### Assignment
Every line from the one with "Task: Click the green" to the final line of the records should be printed exactly as it is, with pictures left out.

### Records for this exercise
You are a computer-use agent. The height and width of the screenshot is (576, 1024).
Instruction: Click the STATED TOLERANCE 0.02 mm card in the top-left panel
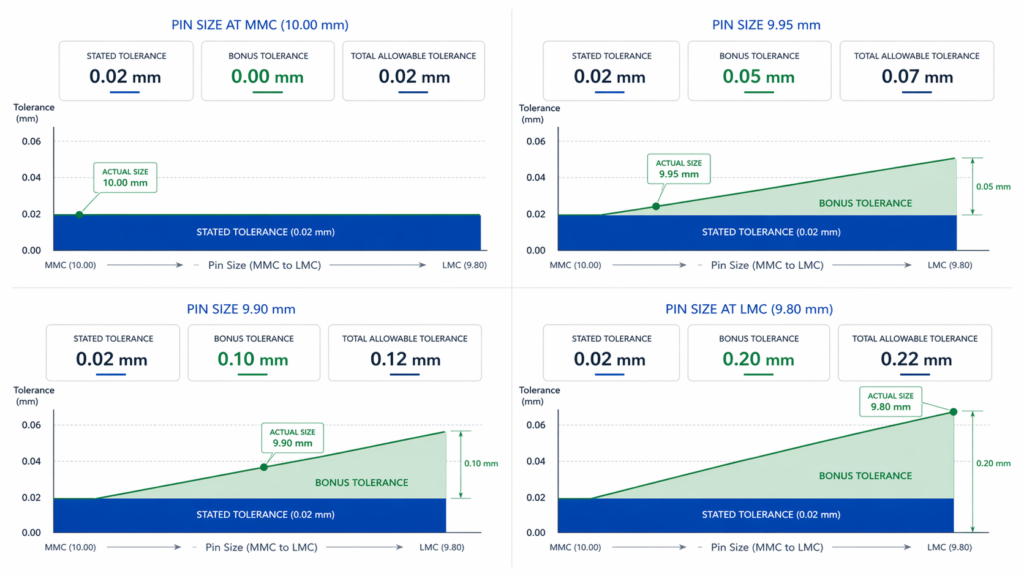tap(125, 70)
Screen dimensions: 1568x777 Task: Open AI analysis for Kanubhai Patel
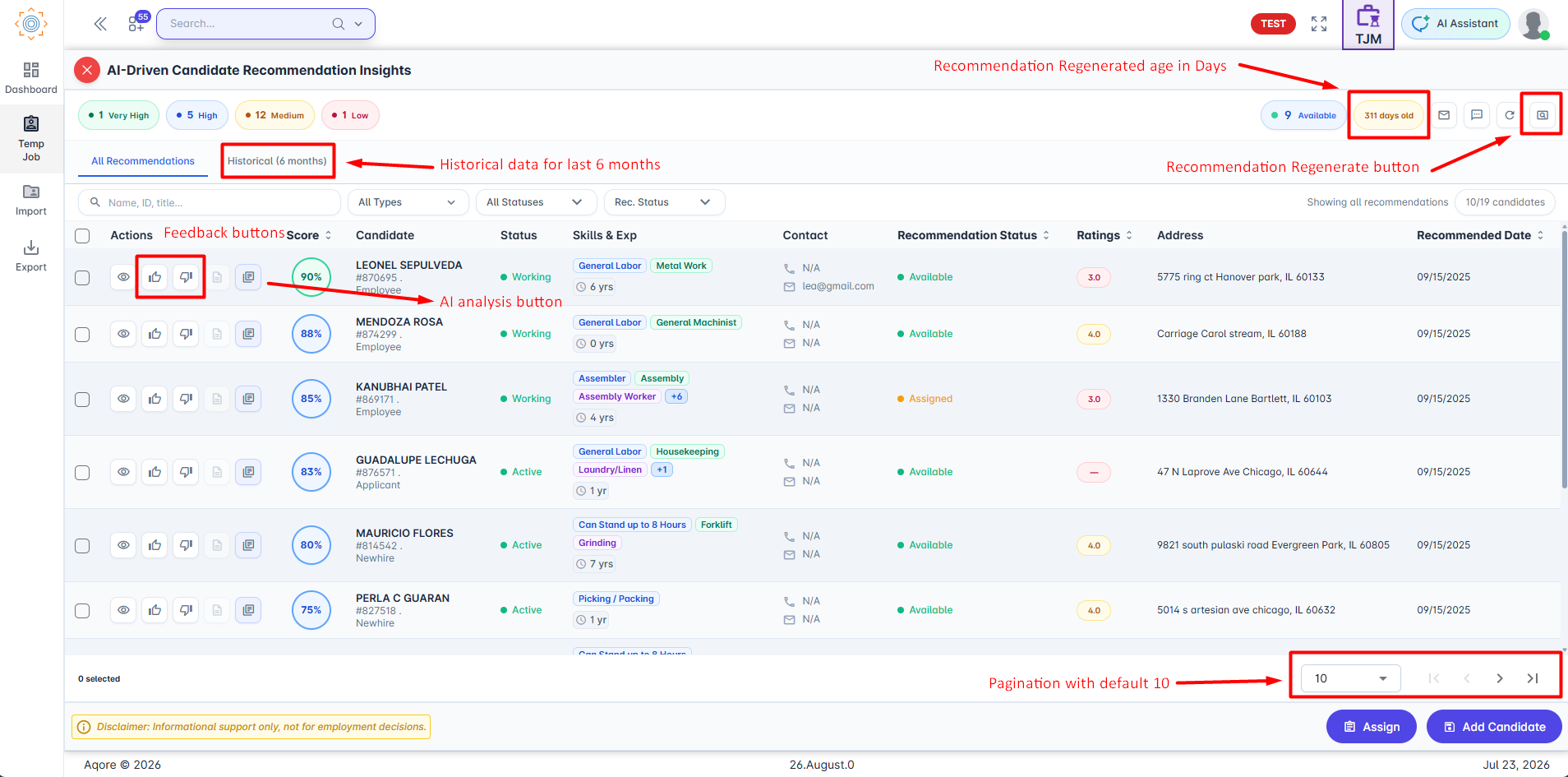click(x=248, y=399)
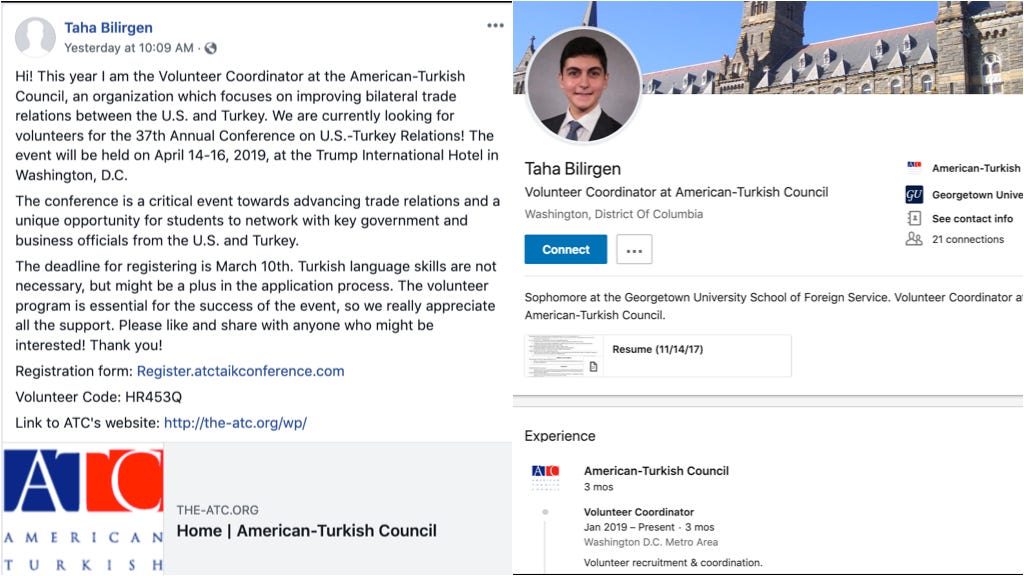
Task: Click the American-Turkish Council logo in sidebar
Action: click(914, 167)
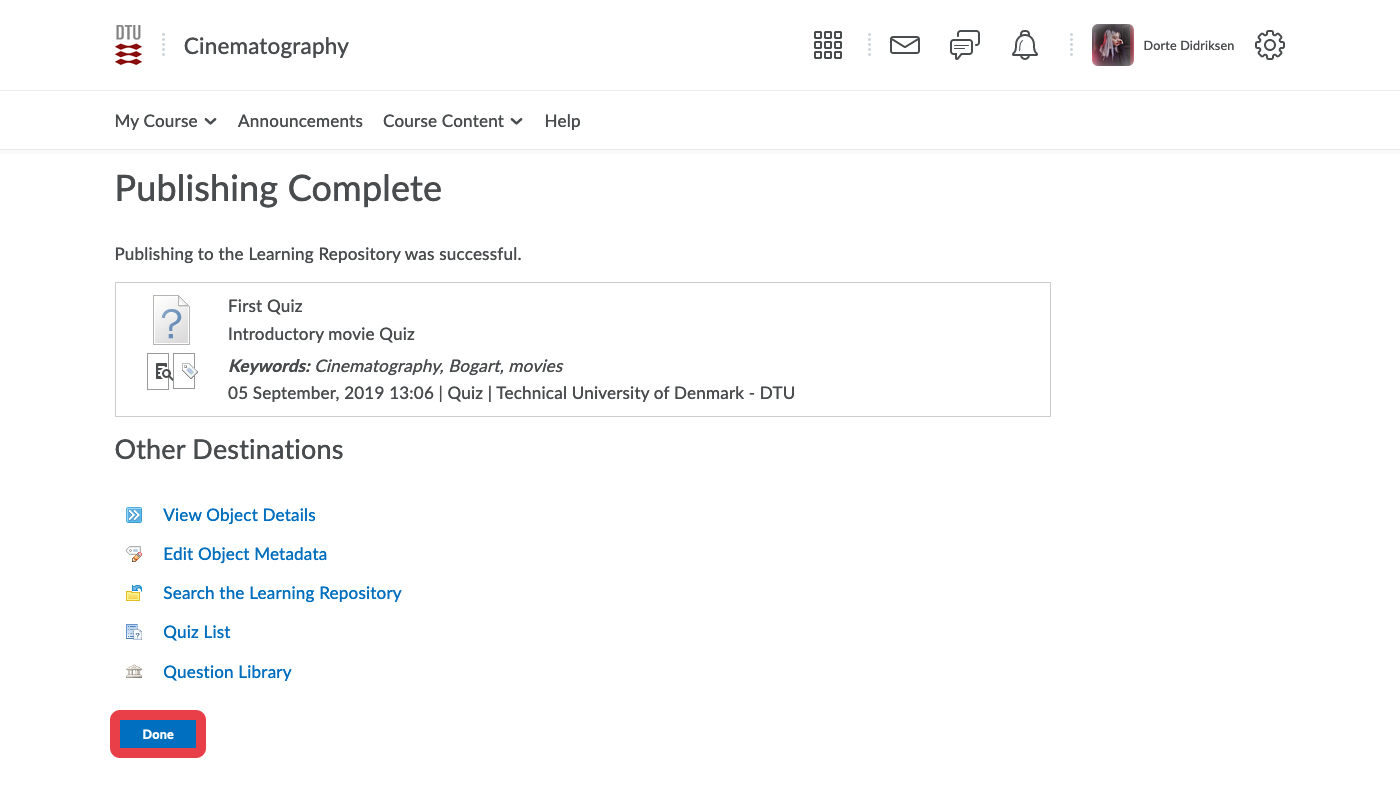Click the Edit Object Metadata pencil icon
The width and height of the screenshot is (1400, 787).
click(134, 554)
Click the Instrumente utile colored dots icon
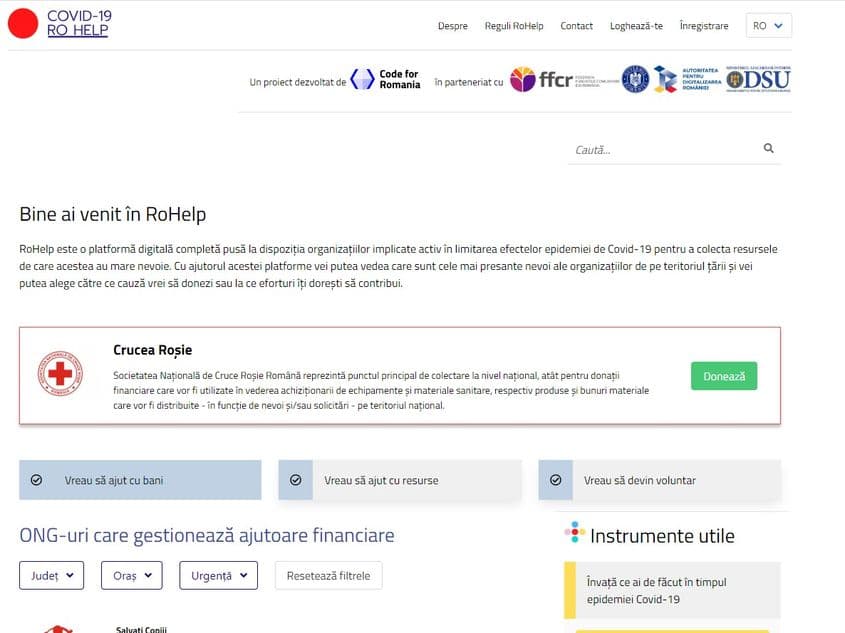The width and height of the screenshot is (845, 633). (574, 531)
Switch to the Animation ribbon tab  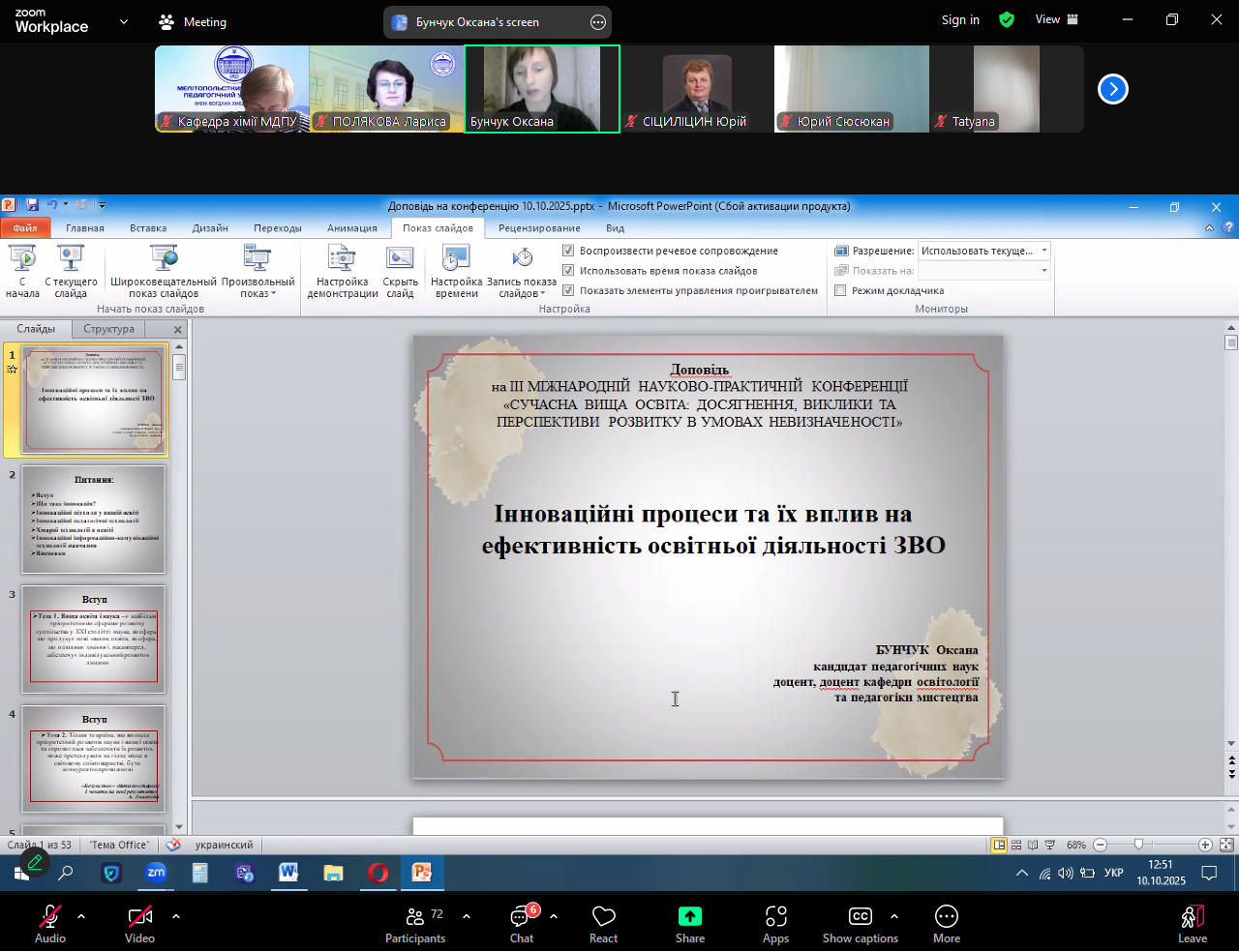pyautogui.click(x=352, y=228)
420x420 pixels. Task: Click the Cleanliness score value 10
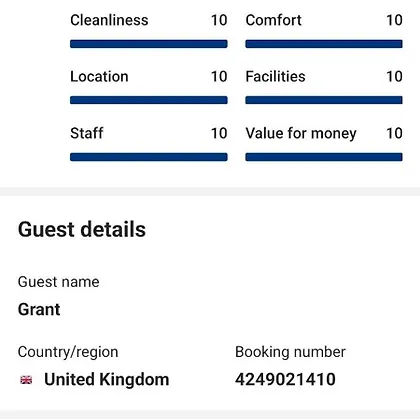pos(219,20)
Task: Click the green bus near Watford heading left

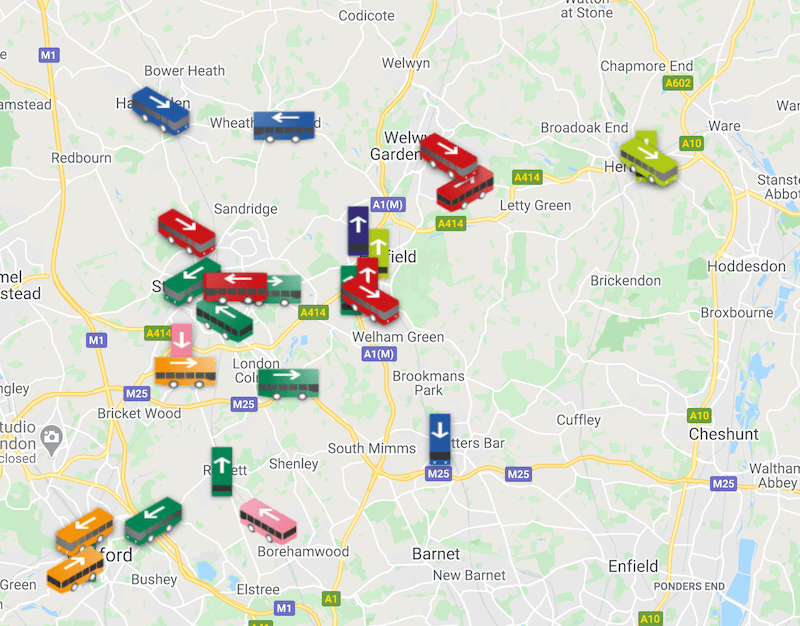Action: [154, 520]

### Solution for this exercise
Task: Click the green bus near Watford heading left

Action: [154, 520]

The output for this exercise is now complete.